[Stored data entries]
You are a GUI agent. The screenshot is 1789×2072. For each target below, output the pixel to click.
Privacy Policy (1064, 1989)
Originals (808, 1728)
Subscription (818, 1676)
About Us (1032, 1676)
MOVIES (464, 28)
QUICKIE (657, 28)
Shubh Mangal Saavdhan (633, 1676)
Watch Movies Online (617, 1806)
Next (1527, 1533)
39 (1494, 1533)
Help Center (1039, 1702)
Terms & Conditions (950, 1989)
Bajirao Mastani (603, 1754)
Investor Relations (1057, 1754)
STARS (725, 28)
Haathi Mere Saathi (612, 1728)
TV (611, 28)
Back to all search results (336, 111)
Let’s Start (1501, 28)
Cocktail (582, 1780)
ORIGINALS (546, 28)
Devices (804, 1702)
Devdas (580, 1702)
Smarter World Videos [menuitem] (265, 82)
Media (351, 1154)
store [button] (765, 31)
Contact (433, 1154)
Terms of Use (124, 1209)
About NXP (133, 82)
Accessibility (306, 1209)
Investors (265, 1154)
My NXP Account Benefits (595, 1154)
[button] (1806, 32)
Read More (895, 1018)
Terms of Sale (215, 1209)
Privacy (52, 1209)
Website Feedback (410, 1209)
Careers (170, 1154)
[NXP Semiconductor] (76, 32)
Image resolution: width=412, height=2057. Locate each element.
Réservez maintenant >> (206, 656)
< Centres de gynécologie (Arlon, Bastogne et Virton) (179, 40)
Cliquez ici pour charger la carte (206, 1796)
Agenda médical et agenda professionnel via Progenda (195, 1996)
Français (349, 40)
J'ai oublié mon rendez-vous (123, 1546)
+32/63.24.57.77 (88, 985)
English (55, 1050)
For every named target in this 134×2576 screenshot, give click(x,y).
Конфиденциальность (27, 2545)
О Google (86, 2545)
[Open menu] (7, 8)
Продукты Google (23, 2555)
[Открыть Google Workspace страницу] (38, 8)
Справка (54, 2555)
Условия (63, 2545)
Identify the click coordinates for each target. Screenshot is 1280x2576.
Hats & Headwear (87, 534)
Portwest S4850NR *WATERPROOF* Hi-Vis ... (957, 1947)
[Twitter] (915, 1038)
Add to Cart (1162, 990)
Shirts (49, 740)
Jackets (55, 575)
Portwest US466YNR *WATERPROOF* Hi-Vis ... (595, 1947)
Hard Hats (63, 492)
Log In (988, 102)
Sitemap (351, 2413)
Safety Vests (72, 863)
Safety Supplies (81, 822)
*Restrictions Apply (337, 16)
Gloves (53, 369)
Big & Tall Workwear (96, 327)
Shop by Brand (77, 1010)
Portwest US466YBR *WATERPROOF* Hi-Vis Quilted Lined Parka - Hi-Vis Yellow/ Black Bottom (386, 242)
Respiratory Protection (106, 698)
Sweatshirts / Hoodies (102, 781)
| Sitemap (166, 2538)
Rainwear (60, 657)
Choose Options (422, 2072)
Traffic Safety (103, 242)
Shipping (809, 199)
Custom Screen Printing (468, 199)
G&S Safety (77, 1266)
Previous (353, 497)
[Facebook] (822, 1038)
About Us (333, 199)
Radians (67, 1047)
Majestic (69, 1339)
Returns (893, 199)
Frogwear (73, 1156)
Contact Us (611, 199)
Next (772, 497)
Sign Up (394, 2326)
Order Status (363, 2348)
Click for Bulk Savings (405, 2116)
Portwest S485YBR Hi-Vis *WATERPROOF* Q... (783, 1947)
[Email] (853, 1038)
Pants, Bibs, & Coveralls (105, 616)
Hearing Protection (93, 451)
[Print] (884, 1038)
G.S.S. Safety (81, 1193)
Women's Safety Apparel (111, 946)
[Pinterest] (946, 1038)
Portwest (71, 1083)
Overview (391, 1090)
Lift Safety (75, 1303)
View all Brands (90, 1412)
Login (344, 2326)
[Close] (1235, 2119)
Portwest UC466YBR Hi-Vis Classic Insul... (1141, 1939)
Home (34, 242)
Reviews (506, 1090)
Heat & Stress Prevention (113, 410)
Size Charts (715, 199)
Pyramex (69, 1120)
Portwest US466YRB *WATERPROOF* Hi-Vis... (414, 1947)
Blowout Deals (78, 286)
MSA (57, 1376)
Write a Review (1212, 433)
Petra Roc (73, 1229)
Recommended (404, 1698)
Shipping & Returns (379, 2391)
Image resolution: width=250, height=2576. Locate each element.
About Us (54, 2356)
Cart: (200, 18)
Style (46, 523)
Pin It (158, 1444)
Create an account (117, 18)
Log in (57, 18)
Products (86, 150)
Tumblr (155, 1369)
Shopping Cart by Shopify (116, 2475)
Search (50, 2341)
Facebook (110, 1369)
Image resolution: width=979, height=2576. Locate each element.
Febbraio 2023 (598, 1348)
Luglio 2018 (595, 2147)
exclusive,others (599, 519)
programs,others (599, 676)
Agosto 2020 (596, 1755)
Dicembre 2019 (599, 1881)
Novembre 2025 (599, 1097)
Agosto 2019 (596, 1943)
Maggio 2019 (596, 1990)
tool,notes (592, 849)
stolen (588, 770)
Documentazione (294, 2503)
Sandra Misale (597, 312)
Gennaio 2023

*Your task*.
Retype the portion of the data above that starts on the line with "Apply (337, 16)" and finishes on the line with "Sitemap (166, 2538)", including both of those lines.

*Solution below*.
*Restrictions Apply (337, 16)
Gloves (53, 369)
Big & Tall Workwear (96, 327)
Shop by Brand (77, 1010)
Portwest US466YBR *WATERPROOF* Hi-Vis Quilted Lined Parka - Hi-Vis Yellow/ Black Bottom (386, 242)
Respiratory Protection (106, 698)
Sweatshirts / Hoodies (102, 781)
| Sitemap (166, 2538)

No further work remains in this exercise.